I am actually a cardiac nurse educator, but had a question about cardiac tamponade as it may relate to my preemie, which unfortunately passed away six months ago. I had twins at 30 weeks, boy and girl, 3lbs 2 oz & 2lbs 14 oz. My little girl was on the vent for a day then quickly weaned off and did very well until day 5 when she had a sudden onset brady with subsequent desaturation. Unlike my little guy, she had never had any bradys before, she was off O2 and doing well. They coded her for 35 minutes gave her 8 rounds of epi, bicarb, intubated etc, none of which she responded to. We had an autopsy done that didn't really reveal anything. She had 15 mls of milky white fluid in her pericardial sac. She did have a PICC line placed two days before and it looks like it was infusing about 6mls/hr.

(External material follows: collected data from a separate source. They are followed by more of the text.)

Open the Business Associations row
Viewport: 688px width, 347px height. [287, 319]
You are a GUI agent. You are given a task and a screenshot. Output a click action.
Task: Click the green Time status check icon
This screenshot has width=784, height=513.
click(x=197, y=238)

We had another pathologist review the autopsy and he found it curious about the pericardial fluid, but thought it may have due to the compressions during the code.

I know with adults the pericardial sac can accumulate a considerable amount of fluid before tamponade occurs, but I was wondering how much fluid could cause that in a preemie. I did some research about CVCs and cardiac tamponade in preemies and to me that seems most likely what happened. I also recently reveiwed a case in which a 26 week baby coded, same sort of onset,which they preformed a pericardialcentesis, drew off 4 mls and the baby survived. The PICC tip was in the atria, they replaced the PICC that baby is chugging right along. That's when the little light went on in my head!

Has this ever happened to any of you all and is that a lot of fluid for a preemie?

Specializes in Neonatal ICU (Cardiothoracic).

I'm so sorry for the loss of your little one. Unfortunately it is not the purpose of this forum to offer medical or legal issue advice. Thanks for your understanding.